• SUPPLIED INFORMATION
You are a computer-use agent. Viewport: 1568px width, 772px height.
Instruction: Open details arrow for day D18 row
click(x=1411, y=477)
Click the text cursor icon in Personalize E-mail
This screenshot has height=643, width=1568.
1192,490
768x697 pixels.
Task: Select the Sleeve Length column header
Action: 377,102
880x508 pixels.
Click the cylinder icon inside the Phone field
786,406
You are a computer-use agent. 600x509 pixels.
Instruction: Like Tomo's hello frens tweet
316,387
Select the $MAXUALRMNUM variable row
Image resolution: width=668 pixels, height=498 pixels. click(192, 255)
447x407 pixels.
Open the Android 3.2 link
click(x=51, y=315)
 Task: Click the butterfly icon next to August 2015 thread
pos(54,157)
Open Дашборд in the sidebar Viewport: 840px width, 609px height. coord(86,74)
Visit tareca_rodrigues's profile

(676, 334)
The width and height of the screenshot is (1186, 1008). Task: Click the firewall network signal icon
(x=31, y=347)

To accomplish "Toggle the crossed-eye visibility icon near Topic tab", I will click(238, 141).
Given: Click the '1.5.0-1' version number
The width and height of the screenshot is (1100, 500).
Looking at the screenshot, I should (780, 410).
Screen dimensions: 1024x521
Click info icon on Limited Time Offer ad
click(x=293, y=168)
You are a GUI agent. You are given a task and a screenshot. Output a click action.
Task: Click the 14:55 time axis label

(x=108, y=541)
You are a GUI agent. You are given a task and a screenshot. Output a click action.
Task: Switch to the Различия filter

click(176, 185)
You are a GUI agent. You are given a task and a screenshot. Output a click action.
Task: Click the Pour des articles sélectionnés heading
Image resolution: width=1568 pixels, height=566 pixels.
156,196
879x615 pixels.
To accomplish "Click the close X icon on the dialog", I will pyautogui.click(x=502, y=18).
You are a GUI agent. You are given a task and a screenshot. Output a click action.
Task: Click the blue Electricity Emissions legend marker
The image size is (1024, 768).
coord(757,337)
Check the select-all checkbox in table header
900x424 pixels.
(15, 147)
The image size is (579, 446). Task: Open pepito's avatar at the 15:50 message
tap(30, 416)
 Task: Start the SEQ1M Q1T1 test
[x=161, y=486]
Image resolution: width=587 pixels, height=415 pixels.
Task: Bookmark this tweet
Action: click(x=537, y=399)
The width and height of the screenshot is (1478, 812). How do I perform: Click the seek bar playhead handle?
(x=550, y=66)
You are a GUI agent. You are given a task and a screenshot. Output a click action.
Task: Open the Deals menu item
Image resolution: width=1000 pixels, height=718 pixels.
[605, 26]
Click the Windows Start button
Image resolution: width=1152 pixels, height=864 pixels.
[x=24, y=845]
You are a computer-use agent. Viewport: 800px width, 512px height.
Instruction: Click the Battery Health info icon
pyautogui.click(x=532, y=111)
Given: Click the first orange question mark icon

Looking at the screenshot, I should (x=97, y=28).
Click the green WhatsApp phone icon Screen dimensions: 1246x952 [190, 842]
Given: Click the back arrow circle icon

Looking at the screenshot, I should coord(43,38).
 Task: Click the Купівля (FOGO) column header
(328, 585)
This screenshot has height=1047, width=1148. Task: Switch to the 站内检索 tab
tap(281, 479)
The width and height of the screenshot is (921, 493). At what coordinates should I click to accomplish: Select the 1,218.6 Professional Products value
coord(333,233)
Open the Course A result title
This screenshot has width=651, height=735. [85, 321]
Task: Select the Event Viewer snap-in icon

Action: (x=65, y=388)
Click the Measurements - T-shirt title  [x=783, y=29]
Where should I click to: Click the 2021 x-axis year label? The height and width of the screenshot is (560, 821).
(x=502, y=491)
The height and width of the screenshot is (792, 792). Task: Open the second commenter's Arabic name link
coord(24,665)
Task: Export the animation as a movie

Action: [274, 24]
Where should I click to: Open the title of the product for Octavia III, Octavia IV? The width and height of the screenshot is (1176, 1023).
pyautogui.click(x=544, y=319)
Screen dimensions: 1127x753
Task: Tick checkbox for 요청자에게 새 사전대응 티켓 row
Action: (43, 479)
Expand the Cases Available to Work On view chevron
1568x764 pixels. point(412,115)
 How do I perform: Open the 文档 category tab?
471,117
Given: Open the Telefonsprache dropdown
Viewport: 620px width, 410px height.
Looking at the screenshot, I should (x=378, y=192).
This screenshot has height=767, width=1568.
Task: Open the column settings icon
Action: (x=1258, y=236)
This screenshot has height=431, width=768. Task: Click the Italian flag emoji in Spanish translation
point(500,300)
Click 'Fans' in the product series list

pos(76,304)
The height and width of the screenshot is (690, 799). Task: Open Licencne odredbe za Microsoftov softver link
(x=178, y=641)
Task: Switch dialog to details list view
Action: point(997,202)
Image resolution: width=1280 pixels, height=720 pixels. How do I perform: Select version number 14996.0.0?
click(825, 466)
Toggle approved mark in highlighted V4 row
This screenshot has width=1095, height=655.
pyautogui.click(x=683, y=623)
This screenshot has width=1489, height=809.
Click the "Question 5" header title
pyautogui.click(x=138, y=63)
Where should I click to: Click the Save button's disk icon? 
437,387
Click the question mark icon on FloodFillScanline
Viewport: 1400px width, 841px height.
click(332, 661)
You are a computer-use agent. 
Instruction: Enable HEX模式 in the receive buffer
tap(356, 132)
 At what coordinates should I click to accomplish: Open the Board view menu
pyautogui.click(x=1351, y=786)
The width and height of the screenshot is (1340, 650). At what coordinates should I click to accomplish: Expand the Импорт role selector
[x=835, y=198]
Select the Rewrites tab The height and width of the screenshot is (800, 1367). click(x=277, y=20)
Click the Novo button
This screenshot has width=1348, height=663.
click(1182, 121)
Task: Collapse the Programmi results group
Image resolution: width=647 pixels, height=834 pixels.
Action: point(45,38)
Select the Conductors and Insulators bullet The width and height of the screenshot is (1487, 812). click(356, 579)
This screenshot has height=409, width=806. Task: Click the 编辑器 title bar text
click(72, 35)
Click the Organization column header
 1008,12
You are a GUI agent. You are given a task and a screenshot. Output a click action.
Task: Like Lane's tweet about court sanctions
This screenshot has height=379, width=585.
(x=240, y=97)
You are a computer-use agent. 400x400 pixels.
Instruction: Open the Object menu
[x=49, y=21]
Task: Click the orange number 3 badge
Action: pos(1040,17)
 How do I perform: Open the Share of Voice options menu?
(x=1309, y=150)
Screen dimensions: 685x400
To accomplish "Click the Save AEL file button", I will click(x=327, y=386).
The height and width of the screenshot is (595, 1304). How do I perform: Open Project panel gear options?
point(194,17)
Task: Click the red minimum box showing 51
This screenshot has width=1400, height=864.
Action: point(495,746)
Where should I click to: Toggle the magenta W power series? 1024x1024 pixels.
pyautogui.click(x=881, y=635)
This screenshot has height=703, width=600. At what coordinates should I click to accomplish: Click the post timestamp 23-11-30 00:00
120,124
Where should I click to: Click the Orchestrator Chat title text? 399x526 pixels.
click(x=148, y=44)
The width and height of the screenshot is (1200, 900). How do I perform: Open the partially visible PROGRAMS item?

• WORK REQUIRED
Each of the entries above should be written out again exactly.

• RESPONSE
You are a computer-use agent. Viewport: 1568px width, 772px height.
Instruction: Open details arrow for day D18 row
click(x=1411, y=477)
Click the text cursor icon in Personalize E-mail
This screenshot has height=643, width=1568.
1192,490
768x697 pixels.
Task: Select the Sleeve Length column header
Action: 377,102
880x508 pixels.
Click the cylinder icon inside the Phone field
786,406
You are a computer-use agent. 600x509 pixels.
Instruction: Like Tomo's hello frens tweet
316,387
Select the $MAXUALRMNUM variable row
Image resolution: width=668 pixels, height=498 pixels. click(192, 255)
447x407 pixels.
Open the Android 3.2 link
click(x=51, y=315)
 Task: Click the butterfly icon next to August 2015 thread
pos(54,157)
Open Дашборд in the sidebar Viewport: 840px width, 609px height. coord(86,74)
Visit tareca_rodrigues's profile

(676, 334)
The width and height of the screenshot is (1186, 1008). Task: Click the firewall network signal icon
(x=31, y=347)

To accomplish "Toggle the crossed-eye visibility icon near Topic tab", I will click(238, 141).
Given: Click the '1.5.0-1' version number
The width and height of the screenshot is (1100, 500).
Looking at the screenshot, I should (780, 410).
Screen dimensions: 1024x521
Click info icon on Limited Time Offer ad
click(x=293, y=168)
You are a GUI agent. You are given a task and a screenshot. Output a click action.
Task: Click the 14:55 time axis label

(x=108, y=541)
You are a GUI agent. You are given a task and a screenshot. Output a click action.
Task: Switch to the Различия filter

click(176, 185)
You are a GUI agent. You are given a task and a screenshot. Output a click action.
Task: Click the Pour des articles sélectionnés heading
Image resolution: width=1568 pixels, height=566 pixels.
156,196
879x615 pixels.
To accomplish "Click the close X icon on the dialog", I will pyautogui.click(x=502, y=18).
You are a GUI agent. You are given a task and a screenshot. Output a click action.
Task: Click the blue Electricity Emissions legend marker
The image size is (1024, 768).
coord(757,337)
Check the select-all checkbox in table header
900x424 pixels.
(15, 147)
The image size is (579, 446). Task: Open pepito's avatar at the 15:50 message
tap(30, 416)
 Task: Start the SEQ1M Q1T1 test
[x=161, y=486]
Image resolution: width=587 pixels, height=415 pixels.
Task: Bookmark this tweet
Action: click(x=537, y=399)
The width and height of the screenshot is (1478, 812). How do I perform: Click the seek bar playhead handle?
(x=550, y=66)
You are a GUI agent. You are given a task and a screenshot. Output a click action.
Task: Open the Deals menu item
Image resolution: width=1000 pixels, height=718 pixels.
[605, 26]
Click the Windows Start button
Image resolution: width=1152 pixels, height=864 pixels.
[x=24, y=845]
You are a computer-use agent. Viewport: 800px width, 512px height.
Instruction: Click the Battery Health info icon
pyautogui.click(x=532, y=111)
Given: Click the first orange question mark icon

Looking at the screenshot, I should (x=97, y=28).
Click the green WhatsApp phone icon Screen dimensions: 1246x952 [190, 842]
Given: Click the back arrow circle icon

Looking at the screenshot, I should coord(43,38).
 Task: Click the Купівля (FOGO) column header
(328, 585)
This screenshot has height=1047, width=1148. Task: Switch to the 站内检索 tab
tap(281, 479)
The width and height of the screenshot is (921, 493). At what coordinates should I click to accomplish: Select the 1,218.6 Professional Products value
coord(333,233)
Open the Course A result title
This screenshot has width=651, height=735. [85, 321]
Task: Select the Event Viewer snap-in icon

Action: (x=65, y=388)
Click the Measurements - T-shirt title  [x=783, y=29]
Where should I click to: Click the 2021 x-axis year label? The height and width of the screenshot is (560, 821).
(x=502, y=491)
The height and width of the screenshot is (792, 792). Task: Open the second commenter's Arabic name link
coord(24,665)
Task: Export the animation as a movie

Action: [274, 24]
Where should I click to: Open the title of the product for Octavia III, Octavia IV? The width and height of the screenshot is (1176, 1023).
pyautogui.click(x=544, y=319)
Screen dimensions: 1127x753
Task: Tick checkbox for 요청자에게 새 사전대응 티켓 row
Action: (43, 479)
Expand the Cases Available to Work On view chevron
1568x764 pixels. point(412,115)
 How do I perform: Open the 文档 category tab?
471,117
Given: Open the Telefonsprache dropdown
Viewport: 620px width, 410px height.
Looking at the screenshot, I should (x=378, y=192).
This screenshot has height=767, width=1568.
Task: Open the column settings icon
Action: (x=1258, y=236)
This screenshot has height=431, width=768. Task: Click the Italian flag emoji in Spanish translation
point(500,300)
Click 'Fans' in the product series list

pos(76,304)
The height and width of the screenshot is (690, 799). Task: Open Licencne odredbe za Microsoftov softver link
(x=178, y=641)
Task: Switch dialog to details list view
Action: point(997,202)
Image resolution: width=1280 pixels, height=720 pixels. How do I perform: Select version number 14996.0.0?
click(825, 466)
Toggle approved mark in highlighted V4 row
This screenshot has width=1095, height=655.
pyautogui.click(x=683, y=623)
This screenshot has width=1489, height=809.
Click the "Question 5" header title
pyautogui.click(x=138, y=63)
Where should I click to: Click the Save button's disk icon? 
437,387
Click the question mark icon on FloodFillScanline
Viewport: 1400px width, 841px height.
click(332, 661)
You are a computer-use agent. 
Instruction: Enable HEX模式 in the receive buffer
tap(356, 132)
 At what coordinates should I click to accomplish: Open the Board view menu
pyautogui.click(x=1351, y=786)
The width and height of the screenshot is (1340, 650). At what coordinates should I click to accomplish: Expand the Импорт role selector
[x=835, y=198]
Select the Rewrites tab The height and width of the screenshot is (800, 1367). click(x=277, y=20)
Click the Novo button
This screenshot has width=1348, height=663.
click(1182, 121)
Task: Collapse the Programmi results group
Image resolution: width=647 pixels, height=834 pixels.
Action: point(45,38)
Select the Conductors and Insulators bullet The width and height of the screenshot is (1487, 812). click(356, 579)
This screenshot has height=409, width=806. Task: Click the 编辑器 title bar text
click(72, 35)
Click the Organization column header
 1008,12
You are a GUI agent. You are given a task and a screenshot. Output a click action.
Task: Like Lane's tweet about court sanctions
This screenshot has height=379, width=585.
(x=240, y=97)
You are a computer-use agent. 400x400 pixels.
Instruction: Open the Object menu
[x=49, y=21]
Task: Click the orange number 3 badge
Action: pos(1040,17)
 How do I perform: Open the Share of Voice options menu?
(x=1309, y=150)
Screen dimensions: 685x400
To accomplish "Click the Save AEL file button", I will click(x=327, y=386).
The height and width of the screenshot is (595, 1304). How do I perform: Open Project panel gear options?
point(194,17)
Task: Click the red minimum box showing 51
This screenshot has width=1400, height=864.
Action: point(495,746)
Where should I click to: Toggle the magenta W power series? 1024x1024 pixels.
pyautogui.click(x=881, y=635)
This screenshot has height=703, width=600. At what coordinates should I click to accomplish: Click the post timestamp 23-11-30 00:00
120,124
Where should I click to: Click the Orchestrator Chat title text? 399x526 pixels.
click(x=148, y=44)
The width and height of the screenshot is (1200, 900). How do I perform: Open the partially visible PROGRAMS item?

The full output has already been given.